This repository contains the code of our PDG generation module for the CCS'19 paper: "HideNoSeek: Camouflaging Malicious JavaScript in Benign ASTs".
Please note that in its current state, the code is a Poc and not a fully-fledged production-ready API.

We statically enhance the Abstract Syntax Trees (ASTs) of valid JavaScript inputs with control and data flow information. We refer to the resulting data structure as Program Dependency Graph (PDG).

install python3 version 3.6.7
install python3-pip # (tested with 9.0.1)
pip3 install -r requirements.txt # (tested versions indicated in requirements.txt)

install nodejs # (tested with 8.10.0)
install npm # (tested with 3.5.2)
cd src
npm install escodegen # (tested with 1.9.1)
cd ..

We can generate PDGs either from a folder containing JavaScript files or directly from a given JavaScript file.
In both cases, we are currently using 2 CPUs for the PDGs generation process. You can use more (or less) CPUs by modifying the variable NUM_WORKERS from src/utility_df.py.

To generate the PDGs of the JS files from the folder FOLDER_NAME, launch the following shell command from the src folder location:

$ python3 -c "from pdgs_generation import *; store_pdg_folder('FOLDER_NAME')"

The corresponding PDGs will be stored in FOLDER_NAME/PDG.

To generate the PDG of one given JS file INPUT_FILE, launch the following python3 commands from the src folder location:

>>> from pdgs_generation import *
>>> pdg = get_data_flow('INPUT_FILE', benchmarks=dict())

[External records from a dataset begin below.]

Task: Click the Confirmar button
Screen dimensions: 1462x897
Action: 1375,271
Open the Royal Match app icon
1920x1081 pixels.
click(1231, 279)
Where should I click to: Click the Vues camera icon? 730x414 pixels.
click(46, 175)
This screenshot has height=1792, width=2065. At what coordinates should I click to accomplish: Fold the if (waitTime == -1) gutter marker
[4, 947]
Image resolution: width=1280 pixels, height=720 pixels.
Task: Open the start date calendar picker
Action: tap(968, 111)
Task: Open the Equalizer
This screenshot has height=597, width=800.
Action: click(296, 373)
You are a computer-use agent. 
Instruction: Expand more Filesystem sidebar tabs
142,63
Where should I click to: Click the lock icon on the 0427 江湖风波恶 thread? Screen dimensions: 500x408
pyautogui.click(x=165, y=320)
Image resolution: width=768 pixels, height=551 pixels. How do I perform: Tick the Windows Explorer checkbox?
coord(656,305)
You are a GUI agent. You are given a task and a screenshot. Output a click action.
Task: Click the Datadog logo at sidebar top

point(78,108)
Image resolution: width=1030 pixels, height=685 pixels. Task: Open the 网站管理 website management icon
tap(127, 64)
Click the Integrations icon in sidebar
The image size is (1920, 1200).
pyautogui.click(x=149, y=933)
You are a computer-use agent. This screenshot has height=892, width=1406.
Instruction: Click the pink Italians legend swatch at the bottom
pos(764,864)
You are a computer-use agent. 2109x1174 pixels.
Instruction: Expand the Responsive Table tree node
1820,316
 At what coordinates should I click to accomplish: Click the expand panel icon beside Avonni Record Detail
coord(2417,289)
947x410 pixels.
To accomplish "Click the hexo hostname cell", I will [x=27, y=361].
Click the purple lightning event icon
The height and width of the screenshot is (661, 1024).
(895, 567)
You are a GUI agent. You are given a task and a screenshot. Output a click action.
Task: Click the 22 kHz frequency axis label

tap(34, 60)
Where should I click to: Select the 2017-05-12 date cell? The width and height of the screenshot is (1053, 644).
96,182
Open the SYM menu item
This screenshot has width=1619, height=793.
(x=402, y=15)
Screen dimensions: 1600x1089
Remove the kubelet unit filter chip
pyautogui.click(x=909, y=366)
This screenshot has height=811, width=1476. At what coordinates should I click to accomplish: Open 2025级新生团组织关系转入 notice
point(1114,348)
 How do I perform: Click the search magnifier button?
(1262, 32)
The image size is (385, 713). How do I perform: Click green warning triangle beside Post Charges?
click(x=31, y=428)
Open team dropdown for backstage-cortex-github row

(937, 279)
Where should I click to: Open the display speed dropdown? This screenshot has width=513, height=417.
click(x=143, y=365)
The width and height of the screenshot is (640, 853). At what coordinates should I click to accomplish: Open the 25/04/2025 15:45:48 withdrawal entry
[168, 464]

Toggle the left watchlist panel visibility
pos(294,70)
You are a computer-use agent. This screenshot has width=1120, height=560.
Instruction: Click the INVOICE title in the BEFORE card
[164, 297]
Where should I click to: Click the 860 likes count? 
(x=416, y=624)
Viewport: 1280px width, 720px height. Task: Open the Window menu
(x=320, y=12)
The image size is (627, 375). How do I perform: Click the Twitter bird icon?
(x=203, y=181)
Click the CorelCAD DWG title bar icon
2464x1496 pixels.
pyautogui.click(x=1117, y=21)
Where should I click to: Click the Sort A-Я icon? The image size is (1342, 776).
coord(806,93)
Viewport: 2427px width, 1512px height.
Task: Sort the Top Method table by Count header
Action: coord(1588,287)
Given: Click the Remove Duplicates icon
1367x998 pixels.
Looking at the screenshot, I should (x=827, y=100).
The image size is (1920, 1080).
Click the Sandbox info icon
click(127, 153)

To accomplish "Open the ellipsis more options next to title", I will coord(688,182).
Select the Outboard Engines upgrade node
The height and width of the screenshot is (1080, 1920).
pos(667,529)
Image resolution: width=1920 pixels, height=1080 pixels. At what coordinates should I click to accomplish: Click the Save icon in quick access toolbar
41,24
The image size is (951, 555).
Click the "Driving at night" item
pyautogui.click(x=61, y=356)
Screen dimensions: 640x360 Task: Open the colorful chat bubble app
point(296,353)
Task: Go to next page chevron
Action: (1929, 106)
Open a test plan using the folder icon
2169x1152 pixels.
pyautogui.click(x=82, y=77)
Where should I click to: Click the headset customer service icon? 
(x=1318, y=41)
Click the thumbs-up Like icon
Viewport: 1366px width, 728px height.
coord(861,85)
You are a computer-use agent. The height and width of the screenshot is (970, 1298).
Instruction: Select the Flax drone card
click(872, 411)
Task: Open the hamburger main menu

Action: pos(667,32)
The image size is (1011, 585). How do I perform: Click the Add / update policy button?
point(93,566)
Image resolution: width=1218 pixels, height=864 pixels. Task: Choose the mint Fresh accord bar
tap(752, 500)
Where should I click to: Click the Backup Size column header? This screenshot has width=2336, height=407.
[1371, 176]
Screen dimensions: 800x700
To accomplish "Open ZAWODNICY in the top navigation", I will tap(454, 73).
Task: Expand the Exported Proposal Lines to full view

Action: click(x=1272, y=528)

Per default, the corresponding PDG will not be stored. To store it in an existing PDG_PATH folder, call:

>>> from pdgs_generation import *
>>> pdg = get_data_flow('INPUT_FILE', benchmarks=dict(), store_pdgs='PDG_PATH')

If you use HideNoSeek for academic research, you are highly encouraged to cite the following paper:

@inproceedings{fass2019hidenoseek,
    author="Fass, Aurore and Backes, Michael and Stock, Ben",
    title="{\textsc{HideNoSeek}: Camouflaging Malicious JavaScript in Benign ASTs}",
    booktitle="ACM CCS",
    year="2019"
}

In the malware field, learning-based systems have become popular to detect new malicious variants. Nevertheless, attackers with specific and internal knowledge of a target system may be able to produce input samples which are misclassified. In practice, the assumption of strong attackers is not realistic as it implies access to insider information. We instead propose HideNoSeek, a novel and generic camouflage attack, which evades the entire class of detectors based on syntactic features, without needing any information about the system it is trying to evade. Our attack consists of changing the constructs of malicious JavaScript samples to reproduce a benign syntax.

For this purpose, we automatically rewrite the Abstract Syntax Trees (ASTs) of malicious JavaScript inputs into existing benign ones. In particular, HideNoSeek uses malicious seeds and searches for isomorphic subgraphs between the seeds and traditional benign scripts. Specifically, it replaces benign sub-ASTs by their malicious equivalents (same syntactic structure) and adjusts the benign data dependencies--without changing the AST--, so that the malicious semantics is kept. In practice, we leveraged 23 malicious seeds to generate 91,020 malicious scripts, which perfectly reproduce ASTs of Alexa top 10,000 web pages. Also, we can produce on average 14 different malicious samples with the same AST as each Alexa top 10.

Overall, a standard trained classifier has 99.98% false negatives with HideNoSeek inputs, while a classifier trained on such samples has over 88.74% false positives, rendering the targeted static detectors unreliable.

This project is licensed under the terms of the AGPL3 license, which you can find in LICENSE.